Linker Sequence Engineering
Custom design of oligonucleotide linkers enables precise and modular attachment optimized for your payload.
Enzymatic Conjugation & Purification
Site-specific conjugation under mild conditions ensures antibody stability; purification removes byproducts yielding high-purity products.
QC & Characterization
Comprehensive testing (HPLC, electrophoresis, binding assays) confirms DAR, purity, aggregation profile, and functionality.
Delivery & Post-Delivery Support
Product is delivered with complete documentation and options for scale-up, assay support, or technical assistance as needed.
Case Studies:
Intracellular Delivery of Herceptin - OligoLinker - Fluorescent Molecules
We showcase the versatility of our AOC platform by conjugating fluorescent molecules to Herceptin via oligonucleotide linkers, enabling efficient antibody labeling and intracellular payload delivery without compromising the antibody’s binding ability.
Case 1: Herceptin–ssDNA Linker–Cy5 Conjugate
- Conjugate Design: Herceptin conjugated to single-stranded DNA labeled with Cy5
- Average DAR: 3.0 (measured by AEX-HPLC)

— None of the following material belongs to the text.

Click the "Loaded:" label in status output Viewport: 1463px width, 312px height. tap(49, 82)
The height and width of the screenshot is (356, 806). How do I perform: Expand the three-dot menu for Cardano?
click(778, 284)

- Binding Activity: Equivalent to native Herceptin, as confirmed by binding assay
- Cellular Imaging:
- 0 hours: Fluorescence signal localized on the cell surface
- 3 hours: Clear internalization observed, with signal distributed inside the cells
This case demonstrates efficient intracellular delivery of the payload through AOC, without affecting the antibody’s binding ability.
Case 2: Herceptin–dsDNA Linker–Cy5/FAM Dual Label Conjugate
- Conjugate Design: Herceptin conjugated to double-stranded DNA, where one strand is labeled with Cy5 and the complementary strand is labeled with FAM.
- Average DAR: 1.3 (measured by AEX-HPLC)
- Binding Activity: Equivalent to native Herceptin, as confirmed by binding assay
- Cellular Imaging:
- 0 hours: Dual fluorescence signals are observed on the cell membrane.
- 3 hours: Fluorescence signals are internalized, confirming the cellular uptake of the dual-labeled AOC.
This dual-color system highlights the platform’s ability for multiplexed labeling and intracellular tracking.